→ Extrait choisi
+ + + +

Comme l'a souligné le Dr Bruno de Buzonnière (directeur santé de Veolia Environnement, qui dote le volet recherche en médecine praticienne du prix Epidaure), les observations des médecins sur le terrain sont très utiles ; elles permettent d'étayer les résultats issus d'une recherche plus académique, elle aussi, bien sûr, nécessaire. Le travail du Dr Jean-Bernard Henrotin, lauréat 2006 du prix Epidaure de recherche en médecine praticienne, en est l'illustration. En comparant la fréquence des AVC (à partir des données du registre de la ville de Dijon sur une période de dix ans) et les taux de pollution atmosphérique (d'après les données de l'association agréée de surveillance de la qualité de l'air de Bourgogne Centre-Nord, Atmosf'Air BC), ce médecin de santé publique a cherché à établir une relation entre la survenue d'un accident ischémique et les taux de polluants peu de temps auparavant. Et, en effet, ce travail exemplaire a mis en évidence un lien significatif entre la survenue d'un AVC ischémique chez les hommes de plus de 40 ans et le niveau d'exposition à l'ozone le jour précédant l'accident ; plus le taux d'ozone est élevé, plus le risque est important. «Ce résultat, qui concerne une pathologie très fréquente, montre l'importance des données d'observation –registre des maladies, mesure systématique des niveaux de pollution sur le long terme, a indiqué Nelly Olin. Cela représente un coût important pour la collectivité, mais cet effort est indispensable pour traquer efficacement les risques et pouvoir les prédire.»

+ + + +

→ Enregistrements

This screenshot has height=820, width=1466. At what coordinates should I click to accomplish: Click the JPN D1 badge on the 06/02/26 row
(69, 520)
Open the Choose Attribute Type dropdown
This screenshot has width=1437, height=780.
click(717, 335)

+ + + +

→ Tâche à réaliser 1
Résumez en deux phrases l'extrait sur l'ozone et les AVC.
→ Tâche à réaliser 2
Poursuivez l'extrait sur l'ozone et les AVC à partir de sa dernière phrase.

→ Réponse attendue 1
Le Dr Jean-Bernard Henrotin, lauréat 2006 du prix Epidaure de recherche en médecine praticienne, a comparé la fréquence des AVC issue du registre de la ville de Dijon sur dix ans aux taux de pollution atmosphérique relevés par Atmosf'Air BC. Il a mis en évidence un lien significatif entre la survenue d'un AVC ischémique chez les hommes de plus de 40 ans et l'exposition à l'ozone la veille, le risque augmentant avec le taux d'ozone, un résultat qui montre selon Nelly Olin l'importance des données d'observation à long terme.

→ Réponse attendue 2
Comme l'a rappelé Jocelyne Boudot, représentante du ministre de la Santé, la qualité de l'air est un des objectifs prioritaires fixés par le plan national Environnement Santé ; la lutte contre les infections à Legionella en est un deuxième. «Dans ce domaine, les connaissances sont encore trop lacunaires, notamment concernant la dose infectante», a-t-elle dit en se félicitant que le prix Epidaure du jeune chercheur ait été attribué au Dr Magali Deloge-Abarkan, dont la thèse portait sur cette question. «Le travail du DrDeloge-Abarkan est remarquable par l'étendue de son analyse, a souligné le Dr Fabien Squinazi (membre du jury et rapporteur du dossier). Cette postdoctorante s'est intéressée à la fois aux questions posées par la microbiologie environnementale et à l'épidémiologie d'une forme mal connue d'infection à légionelles, la fièvre de Pontiac.»
La relation dose-effet.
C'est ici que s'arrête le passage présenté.